But privacy interacts with security in a really unique way: data that includes personally identifiable information requires the highest standard of security. The meaning of privacy has forever changed, as big compute means re-identification from combinations of fully “anonymized” datasets can be used to identify individuals, easily.
Compute, specifically big compute - unlocks patterns in high dimensional data using sparse informational vectors to become dense in personally identifiable patterns. The ability to quantitatively measure how many individuals, or groups of similar characteristics, is quantitatively measured by Unicity.
Unicity is often used in the English language as embodied kindess and openness.
Unicity in mathematics is defined as stating the uniqueness of a mathematical object, which usually means that there is only one object fulfilling given properties, or that all objects of a given class are equivalent.

__Excerpted data__.
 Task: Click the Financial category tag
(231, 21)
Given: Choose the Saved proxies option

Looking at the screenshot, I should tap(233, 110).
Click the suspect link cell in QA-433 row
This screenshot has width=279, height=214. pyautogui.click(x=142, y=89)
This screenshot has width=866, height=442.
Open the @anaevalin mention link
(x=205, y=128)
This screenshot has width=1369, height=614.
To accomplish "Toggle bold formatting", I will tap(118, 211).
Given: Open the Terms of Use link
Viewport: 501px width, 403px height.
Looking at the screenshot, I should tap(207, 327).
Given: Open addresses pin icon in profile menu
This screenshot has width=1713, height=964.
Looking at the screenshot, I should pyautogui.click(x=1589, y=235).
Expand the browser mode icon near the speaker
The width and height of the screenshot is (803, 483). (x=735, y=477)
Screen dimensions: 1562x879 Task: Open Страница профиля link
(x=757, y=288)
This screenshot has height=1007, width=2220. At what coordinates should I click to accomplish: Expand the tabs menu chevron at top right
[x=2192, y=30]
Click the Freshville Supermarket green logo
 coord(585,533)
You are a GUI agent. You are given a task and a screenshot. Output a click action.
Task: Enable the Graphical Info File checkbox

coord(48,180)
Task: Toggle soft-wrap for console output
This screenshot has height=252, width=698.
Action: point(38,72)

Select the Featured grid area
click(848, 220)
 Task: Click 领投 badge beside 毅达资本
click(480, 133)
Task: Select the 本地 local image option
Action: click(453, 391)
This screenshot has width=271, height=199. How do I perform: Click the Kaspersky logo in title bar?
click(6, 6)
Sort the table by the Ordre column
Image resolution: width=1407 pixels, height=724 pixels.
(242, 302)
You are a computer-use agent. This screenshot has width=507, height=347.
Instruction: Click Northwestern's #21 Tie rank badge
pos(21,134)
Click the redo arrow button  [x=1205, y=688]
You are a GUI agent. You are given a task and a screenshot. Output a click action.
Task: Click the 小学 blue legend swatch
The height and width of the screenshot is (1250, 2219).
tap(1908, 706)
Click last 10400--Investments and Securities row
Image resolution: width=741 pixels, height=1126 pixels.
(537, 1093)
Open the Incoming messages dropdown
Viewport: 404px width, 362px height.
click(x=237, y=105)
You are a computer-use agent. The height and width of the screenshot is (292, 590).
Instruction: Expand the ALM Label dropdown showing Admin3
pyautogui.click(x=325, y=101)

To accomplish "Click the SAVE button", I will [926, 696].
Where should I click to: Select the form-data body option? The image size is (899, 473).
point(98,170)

__What you are asked to do__. Using the passage on privacy and big compute above, list every meaning the passage gives for the word "Unicity."

__Solved problem__.
- A quantitative measure of how many individuals, or groups of similar characteristics, there are
- In the English language, embodied kindness and openness
- In mathematics, the uniqueness of a mathematical object: usually only one object fulfills given properties, or all objects of a given class are equivalent